Auteur inclassable, curieux et voyageur, Jean-Pierre Ostende a revêtu les beaux habits de l’« Explorateur club » des éditions de La Bibliothèque et a accepté de se lancer dans une vaste enquête autour du manger. Un Petit traité bien cuit à retrouver sur les tables des libraires.
« Objet culinaire non identifié (OCNI) », ce livre d’un format adapté à se laisser trainer partout, s’invite dans chaque coin de la cuisine. En quatorze chapitres et 150 pages il plonge autant dans la commune étymologie greco-latine des mots savoir et saveur que dans la géo-politique des aliments (la tomate américaine et l’aubergine chinoise devenues les emblèmes de la cuisine provençale) ; autant sur l’affection contemporaine du FOMO (Fear of missing out) cultivée dans les mégalopoles en soif d’exotisme, que sur les zones d’ombre de la faim comme celles qui ont eu lieu pendant le siège de La Commune à Paris ou celles entourant les festivités de Mugabe au Zimbabwe ; autant sur les typologies de mangeur.se.s que sont les 4G (Gourmet, gourmand, goinfre, glouton), que sur la présence de mets dans les arts plastiques (Futuristes, Marina Abramović).
Le rythme peut paraitre saccadé et l’enchainement singulier comme lors d’un repas où les plats se suivent au gré de l’inventivité du.de la chef.fe. Les chapitres n’en recèlent pas moins de justes et savoureuses pépites : « L’enfance est bouiboui, le monde adulte est toqué », « (...) avec les pesticides, les paysans sont devenus des agriculteurs. », « Cuisiner quelque chose d’excellent, c’est rare. Répéter régulièrement cette excellence qui est rare, c’est le succès. Le paradoxe est ainsi : on répète du rare ». Ainsi, au fil des pages, plus qu’un goût certain pour la gastronomie qu’il observe d’un oeil amusé, s’affirme l’appétit de l’auteur pour les mots, leurs origines, leur morphologie, leurs sens, leurs saveurs.
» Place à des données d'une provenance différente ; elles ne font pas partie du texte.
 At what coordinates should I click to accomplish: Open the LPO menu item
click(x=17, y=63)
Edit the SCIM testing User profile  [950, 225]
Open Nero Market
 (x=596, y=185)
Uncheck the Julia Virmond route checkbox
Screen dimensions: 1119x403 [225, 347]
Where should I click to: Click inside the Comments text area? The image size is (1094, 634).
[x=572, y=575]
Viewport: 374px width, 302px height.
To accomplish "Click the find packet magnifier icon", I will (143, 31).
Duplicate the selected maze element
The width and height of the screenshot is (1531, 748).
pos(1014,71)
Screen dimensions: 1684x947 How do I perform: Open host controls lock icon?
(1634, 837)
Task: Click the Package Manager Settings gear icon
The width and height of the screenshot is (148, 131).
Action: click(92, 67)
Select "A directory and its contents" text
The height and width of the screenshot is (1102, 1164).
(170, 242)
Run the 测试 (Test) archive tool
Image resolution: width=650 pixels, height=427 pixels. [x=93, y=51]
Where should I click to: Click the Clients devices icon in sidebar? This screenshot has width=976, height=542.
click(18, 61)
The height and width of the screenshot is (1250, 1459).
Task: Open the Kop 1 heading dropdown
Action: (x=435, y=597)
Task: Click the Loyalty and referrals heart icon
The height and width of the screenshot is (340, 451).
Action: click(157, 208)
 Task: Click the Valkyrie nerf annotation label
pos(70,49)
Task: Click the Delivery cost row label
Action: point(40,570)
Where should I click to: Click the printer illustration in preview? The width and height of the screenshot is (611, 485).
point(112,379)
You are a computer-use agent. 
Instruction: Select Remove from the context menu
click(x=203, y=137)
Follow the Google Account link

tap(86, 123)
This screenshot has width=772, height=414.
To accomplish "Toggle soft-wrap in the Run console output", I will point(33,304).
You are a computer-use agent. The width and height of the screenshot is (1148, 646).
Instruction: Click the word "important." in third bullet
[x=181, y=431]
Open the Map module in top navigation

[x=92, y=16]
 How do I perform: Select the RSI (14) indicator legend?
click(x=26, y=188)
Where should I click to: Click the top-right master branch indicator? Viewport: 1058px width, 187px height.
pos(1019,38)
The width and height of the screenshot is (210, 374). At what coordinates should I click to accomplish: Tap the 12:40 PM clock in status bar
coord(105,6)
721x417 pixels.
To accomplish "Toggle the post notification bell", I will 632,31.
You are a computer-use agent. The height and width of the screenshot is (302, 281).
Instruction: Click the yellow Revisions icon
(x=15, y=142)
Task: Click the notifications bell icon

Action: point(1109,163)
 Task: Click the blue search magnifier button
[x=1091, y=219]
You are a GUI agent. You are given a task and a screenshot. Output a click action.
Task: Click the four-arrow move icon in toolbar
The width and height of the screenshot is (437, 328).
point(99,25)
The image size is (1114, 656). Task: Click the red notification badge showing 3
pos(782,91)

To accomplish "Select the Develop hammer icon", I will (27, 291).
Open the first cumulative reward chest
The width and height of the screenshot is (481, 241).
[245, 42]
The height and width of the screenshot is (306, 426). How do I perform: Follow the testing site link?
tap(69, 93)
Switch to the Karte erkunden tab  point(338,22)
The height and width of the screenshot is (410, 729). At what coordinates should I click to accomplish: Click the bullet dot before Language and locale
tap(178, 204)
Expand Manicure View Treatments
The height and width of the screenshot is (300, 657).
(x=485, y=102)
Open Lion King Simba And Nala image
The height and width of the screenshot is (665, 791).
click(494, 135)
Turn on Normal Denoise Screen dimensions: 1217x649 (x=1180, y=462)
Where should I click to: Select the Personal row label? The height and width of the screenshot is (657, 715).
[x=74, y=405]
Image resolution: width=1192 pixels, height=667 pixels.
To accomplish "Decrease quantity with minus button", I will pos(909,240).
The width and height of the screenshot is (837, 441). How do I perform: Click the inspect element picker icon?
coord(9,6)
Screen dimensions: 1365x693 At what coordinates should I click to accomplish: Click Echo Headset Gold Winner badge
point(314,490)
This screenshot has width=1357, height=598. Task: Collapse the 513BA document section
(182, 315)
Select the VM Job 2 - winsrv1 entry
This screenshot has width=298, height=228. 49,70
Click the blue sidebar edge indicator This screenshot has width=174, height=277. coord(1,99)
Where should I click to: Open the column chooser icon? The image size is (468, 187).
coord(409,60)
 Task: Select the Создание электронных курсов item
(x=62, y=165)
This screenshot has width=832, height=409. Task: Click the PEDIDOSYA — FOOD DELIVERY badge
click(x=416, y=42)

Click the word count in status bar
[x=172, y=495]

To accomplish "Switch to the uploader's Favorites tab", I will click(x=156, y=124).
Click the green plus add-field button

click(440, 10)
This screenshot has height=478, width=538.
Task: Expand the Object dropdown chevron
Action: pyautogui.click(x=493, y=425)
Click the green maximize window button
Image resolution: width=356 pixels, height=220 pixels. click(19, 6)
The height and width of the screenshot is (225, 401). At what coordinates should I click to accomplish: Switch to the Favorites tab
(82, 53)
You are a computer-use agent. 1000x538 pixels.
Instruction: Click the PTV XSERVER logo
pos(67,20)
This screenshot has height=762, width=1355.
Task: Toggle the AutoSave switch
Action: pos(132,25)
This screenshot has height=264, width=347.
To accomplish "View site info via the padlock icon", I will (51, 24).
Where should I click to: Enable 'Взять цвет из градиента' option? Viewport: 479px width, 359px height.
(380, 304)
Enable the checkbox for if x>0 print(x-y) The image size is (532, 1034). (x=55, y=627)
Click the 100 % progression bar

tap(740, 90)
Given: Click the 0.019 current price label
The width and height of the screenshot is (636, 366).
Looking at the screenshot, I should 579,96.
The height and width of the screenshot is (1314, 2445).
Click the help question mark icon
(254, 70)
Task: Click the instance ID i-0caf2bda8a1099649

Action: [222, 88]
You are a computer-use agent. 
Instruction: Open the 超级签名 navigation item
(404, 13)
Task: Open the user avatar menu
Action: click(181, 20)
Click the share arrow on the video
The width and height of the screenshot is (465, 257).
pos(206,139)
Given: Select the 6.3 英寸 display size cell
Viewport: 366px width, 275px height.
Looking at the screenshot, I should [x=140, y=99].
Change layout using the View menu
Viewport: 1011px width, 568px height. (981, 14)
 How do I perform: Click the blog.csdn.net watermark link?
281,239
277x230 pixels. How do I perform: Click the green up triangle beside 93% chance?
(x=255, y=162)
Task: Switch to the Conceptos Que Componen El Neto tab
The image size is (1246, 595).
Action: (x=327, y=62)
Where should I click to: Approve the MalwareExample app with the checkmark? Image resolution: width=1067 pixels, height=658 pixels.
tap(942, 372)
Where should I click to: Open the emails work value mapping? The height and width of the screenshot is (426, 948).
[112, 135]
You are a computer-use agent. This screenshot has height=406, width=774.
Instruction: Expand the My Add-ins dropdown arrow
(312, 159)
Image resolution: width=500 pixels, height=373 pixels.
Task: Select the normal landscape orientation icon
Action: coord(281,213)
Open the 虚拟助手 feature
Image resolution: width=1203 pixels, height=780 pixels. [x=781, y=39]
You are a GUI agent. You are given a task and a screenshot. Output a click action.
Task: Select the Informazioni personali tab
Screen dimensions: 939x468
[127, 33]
Ni critique culinaire, ni journaliste lifestyle, le Petit traité bien cuit propose un regard décalé et enjoué sur l’univers qui entoure l’acte primaire et nécessaire de se nourrir. Sans dogmatisme ou idéologie, mais avec, au contraire, une feinte naïveté, Jean-Pierre Ostende s’empare des mots et des codes de la cuisine pour nous servir de drôles et judicieuses interrogations.